What to work on ::
Which lines below contain the word "action"? Copy each of those lines in full, and treat uppercase and lowercase as different.

Records supplied ::
::::

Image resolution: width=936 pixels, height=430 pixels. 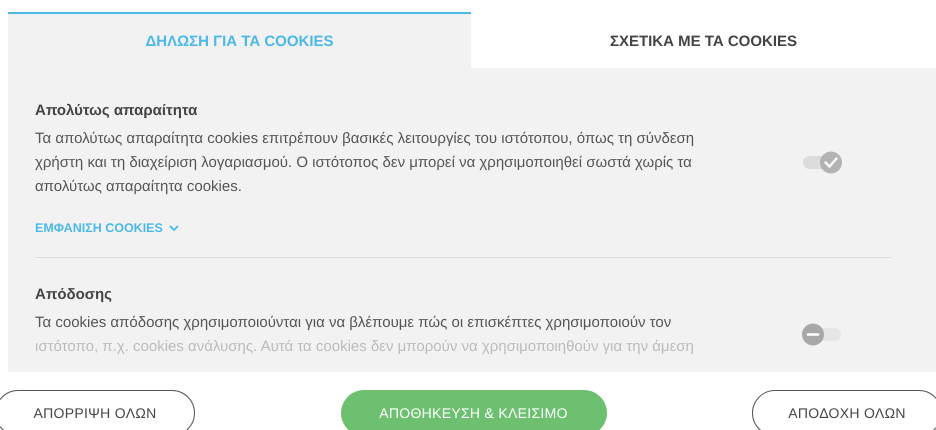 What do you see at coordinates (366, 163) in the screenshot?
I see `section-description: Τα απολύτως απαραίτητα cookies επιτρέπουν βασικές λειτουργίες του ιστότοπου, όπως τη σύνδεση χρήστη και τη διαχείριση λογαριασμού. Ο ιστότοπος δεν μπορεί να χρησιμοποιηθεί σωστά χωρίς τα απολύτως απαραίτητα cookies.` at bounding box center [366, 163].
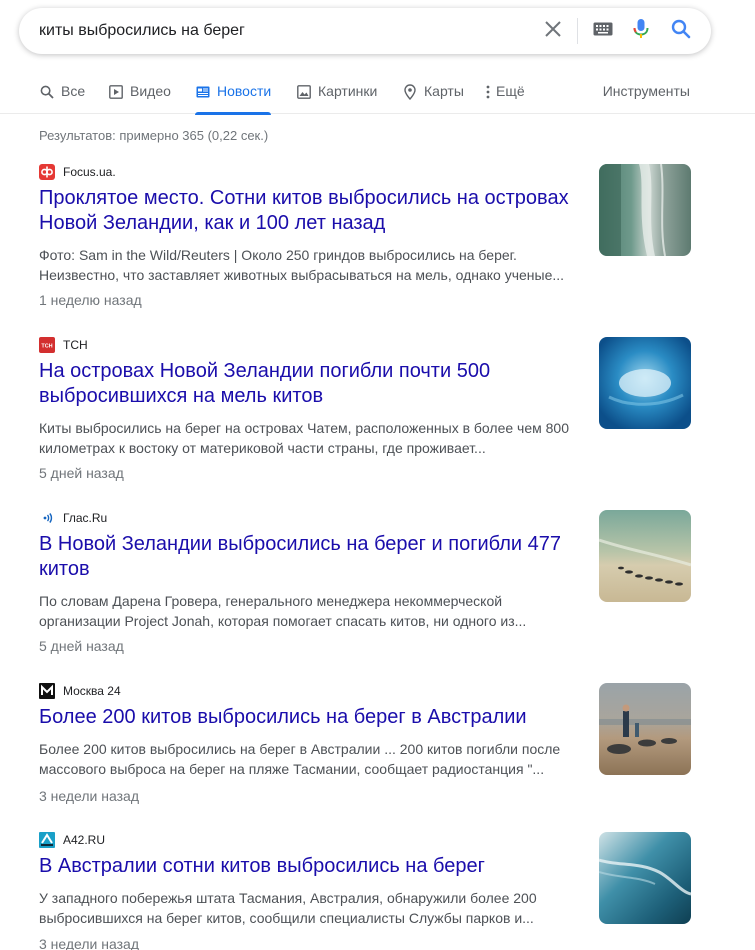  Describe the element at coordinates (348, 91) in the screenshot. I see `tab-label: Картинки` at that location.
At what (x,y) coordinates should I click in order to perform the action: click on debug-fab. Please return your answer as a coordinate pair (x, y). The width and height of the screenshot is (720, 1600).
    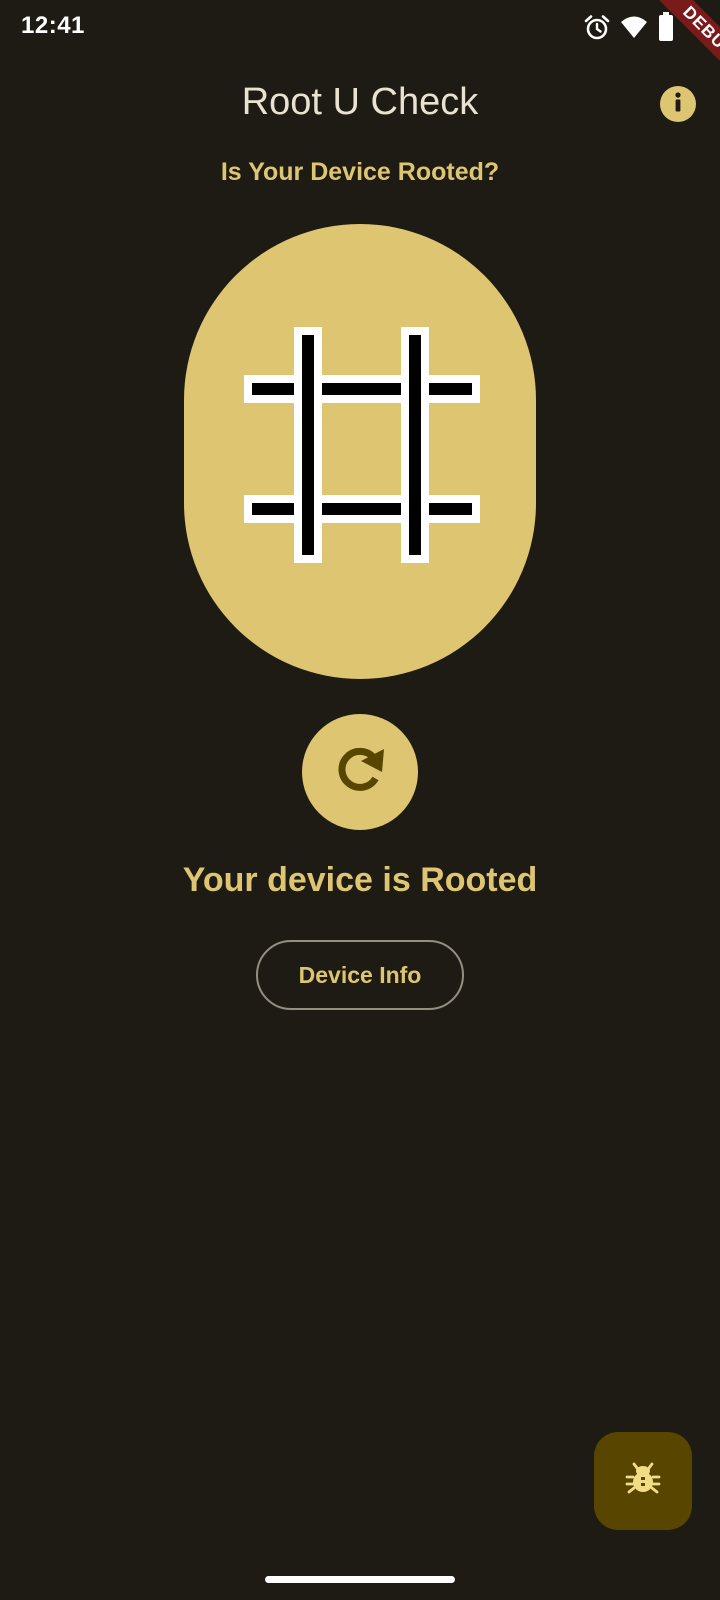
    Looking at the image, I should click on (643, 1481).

::::

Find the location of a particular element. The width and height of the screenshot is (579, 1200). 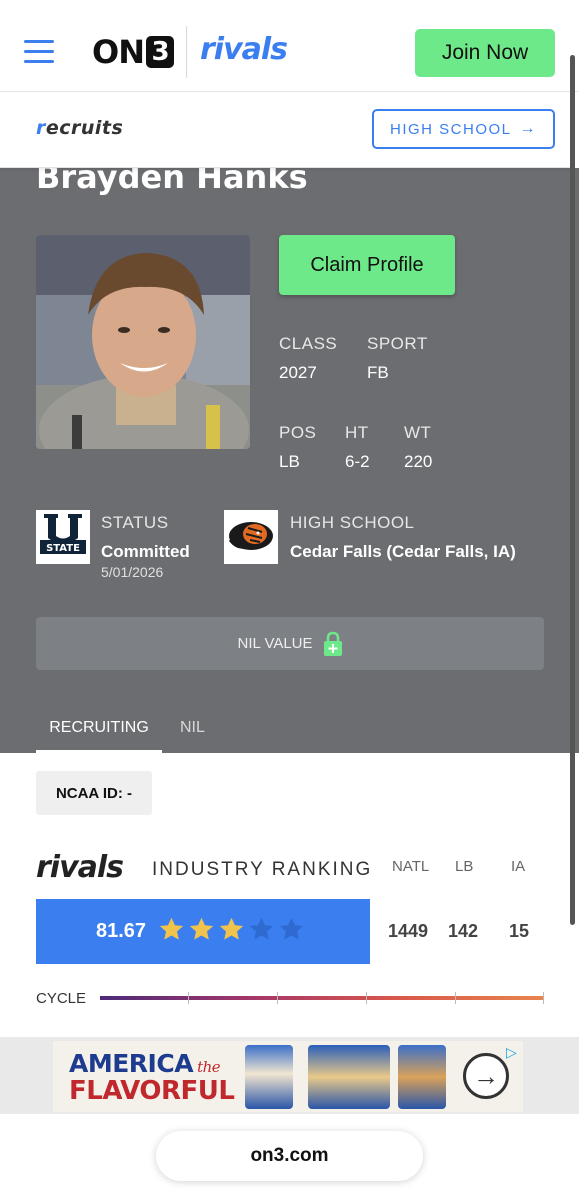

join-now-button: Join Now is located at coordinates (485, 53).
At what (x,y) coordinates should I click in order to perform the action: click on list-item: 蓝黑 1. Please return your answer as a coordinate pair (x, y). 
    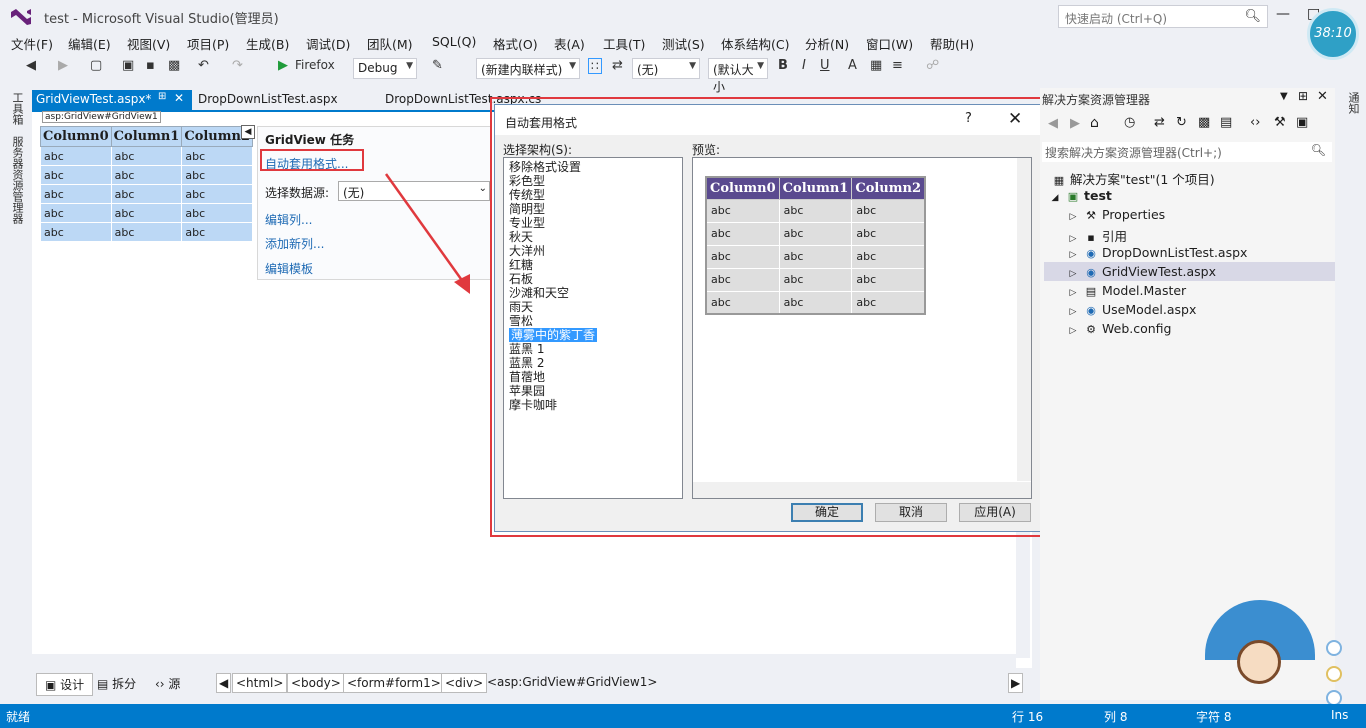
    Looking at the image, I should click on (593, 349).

::::

Reply ::
At what (x,y) coordinates should I click in order to perform the action: click on debug-fab. Please return your answer as a coordinate pair (x, y). The width and height of the screenshot is (720, 1600).
At what (x,y) coordinates should I click in order to perform the action: click on list-item: 蓝黑 1. Please return your answer as a coordinate pair (x, y). 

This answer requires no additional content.